_To-do item_
Reproduce the material from its beginning up to and including the line with "legend-label: Pearl of", replacing "Identify the location of" with "Determine the position of" and leaving everything else unchanged.

_Entries drawn from a collection_
----

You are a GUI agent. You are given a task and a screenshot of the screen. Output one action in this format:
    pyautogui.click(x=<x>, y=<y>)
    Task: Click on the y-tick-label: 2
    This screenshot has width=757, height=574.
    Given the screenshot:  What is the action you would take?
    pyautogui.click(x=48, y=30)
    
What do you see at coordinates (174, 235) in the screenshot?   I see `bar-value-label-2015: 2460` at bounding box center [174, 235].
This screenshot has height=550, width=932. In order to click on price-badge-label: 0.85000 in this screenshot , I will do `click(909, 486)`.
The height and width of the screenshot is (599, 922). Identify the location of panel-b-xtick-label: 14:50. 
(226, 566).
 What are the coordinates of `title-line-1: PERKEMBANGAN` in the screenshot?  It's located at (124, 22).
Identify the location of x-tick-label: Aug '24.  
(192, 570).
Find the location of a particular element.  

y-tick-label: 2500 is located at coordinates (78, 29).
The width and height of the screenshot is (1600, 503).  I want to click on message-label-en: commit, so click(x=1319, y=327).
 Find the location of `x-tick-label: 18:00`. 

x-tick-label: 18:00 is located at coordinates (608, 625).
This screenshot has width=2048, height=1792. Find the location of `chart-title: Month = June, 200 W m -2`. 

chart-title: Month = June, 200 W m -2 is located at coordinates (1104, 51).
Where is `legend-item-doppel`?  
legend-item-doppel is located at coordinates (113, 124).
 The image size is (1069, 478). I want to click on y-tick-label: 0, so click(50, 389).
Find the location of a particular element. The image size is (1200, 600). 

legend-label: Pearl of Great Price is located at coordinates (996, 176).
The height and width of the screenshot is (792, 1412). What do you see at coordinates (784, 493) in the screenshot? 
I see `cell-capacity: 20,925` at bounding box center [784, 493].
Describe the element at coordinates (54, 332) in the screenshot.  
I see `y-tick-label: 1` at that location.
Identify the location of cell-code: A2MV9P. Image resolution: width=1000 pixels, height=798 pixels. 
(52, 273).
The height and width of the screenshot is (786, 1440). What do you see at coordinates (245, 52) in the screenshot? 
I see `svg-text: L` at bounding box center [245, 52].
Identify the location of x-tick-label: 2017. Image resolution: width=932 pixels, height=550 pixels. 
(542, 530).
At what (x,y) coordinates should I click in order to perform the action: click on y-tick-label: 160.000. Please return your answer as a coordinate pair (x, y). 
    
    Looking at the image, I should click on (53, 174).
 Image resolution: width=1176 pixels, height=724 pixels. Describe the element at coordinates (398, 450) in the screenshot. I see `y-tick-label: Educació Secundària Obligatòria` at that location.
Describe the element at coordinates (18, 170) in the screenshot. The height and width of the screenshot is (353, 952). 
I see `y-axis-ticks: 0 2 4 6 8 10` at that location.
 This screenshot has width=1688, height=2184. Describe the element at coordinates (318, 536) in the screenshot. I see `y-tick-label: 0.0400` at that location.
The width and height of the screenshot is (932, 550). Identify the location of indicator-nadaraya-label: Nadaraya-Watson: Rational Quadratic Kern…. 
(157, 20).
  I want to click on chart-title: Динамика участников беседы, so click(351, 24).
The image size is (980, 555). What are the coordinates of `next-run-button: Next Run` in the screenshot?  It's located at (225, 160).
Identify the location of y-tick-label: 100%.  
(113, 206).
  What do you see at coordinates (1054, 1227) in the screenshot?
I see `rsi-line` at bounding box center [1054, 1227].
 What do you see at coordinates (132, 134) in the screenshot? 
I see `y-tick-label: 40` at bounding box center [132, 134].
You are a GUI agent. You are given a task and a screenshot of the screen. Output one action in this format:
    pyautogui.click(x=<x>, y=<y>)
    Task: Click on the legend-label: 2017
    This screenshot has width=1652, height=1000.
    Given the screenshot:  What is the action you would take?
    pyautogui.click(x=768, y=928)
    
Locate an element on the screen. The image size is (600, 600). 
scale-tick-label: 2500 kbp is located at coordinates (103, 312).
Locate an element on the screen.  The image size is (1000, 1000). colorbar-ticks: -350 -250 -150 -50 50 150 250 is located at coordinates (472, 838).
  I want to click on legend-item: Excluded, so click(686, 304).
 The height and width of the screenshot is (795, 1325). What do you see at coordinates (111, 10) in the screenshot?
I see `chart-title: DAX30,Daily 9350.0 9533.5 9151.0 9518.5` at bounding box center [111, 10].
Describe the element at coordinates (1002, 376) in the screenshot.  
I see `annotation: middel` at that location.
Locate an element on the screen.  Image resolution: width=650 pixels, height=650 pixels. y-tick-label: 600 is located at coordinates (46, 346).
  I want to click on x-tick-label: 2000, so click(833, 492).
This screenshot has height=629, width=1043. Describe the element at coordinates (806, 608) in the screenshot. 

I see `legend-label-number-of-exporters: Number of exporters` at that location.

----

_Result of this exercise_
You are a GUI agent. You are given a task and a screenshot of the screen. Output one action in this format:
    pyautogui.click(x=<x>, y=<y>)
    Task: Click on the y-tick-label: 2
    This screenshot has width=757, height=574.
    Given the screenshot:  What is the action you would take?
    pyautogui.click(x=48, y=30)
    
What do you see at coordinates (174, 235) in the screenshot?   I see `bar-value-label-2015: 2460` at bounding box center [174, 235].
This screenshot has height=550, width=932. In order to click on price-badge-label: 0.85000 in this screenshot , I will do `click(909, 486)`.
The height and width of the screenshot is (599, 922). Determine the position of panel-b-xtick-label: 14:50. 
(226, 566).
 What are the coordinates of `title-line-1: PERKEMBANGAN` in the screenshot?  It's located at (124, 22).
Determine the position of x-tick-label: Aug '24.  
(192, 570).
Find the location of a particular element.  

y-tick-label: 2500 is located at coordinates (78, 29).
The width and height of the screenshot is (1600, 503).  I want to click on message-label-en: commit, so click(x=1319, y=327).
 Find the location of `x-tick-label: 18:00`. 

x-tick-label: 18:00 is located at coordinates (608, 625).
This screenshot has width=2048, height=1792. Find the location of `chart-title: Month = June, 200 W m -2`. 

chart-title: Month = June, 200 W m -2 is located at coordinates (1104, 51).
Where is `legend-item-doppel`?  
legend-item-doppel is located at coordinates (113, 124).
 The image size is (1069, 478). I want to click on y-tick-label: 0, so click(50, 389).
Find the location of a particular element. The image size is (1200, 600). 

legend-label: Pearl of Great Price is located at coordinates (996, 176).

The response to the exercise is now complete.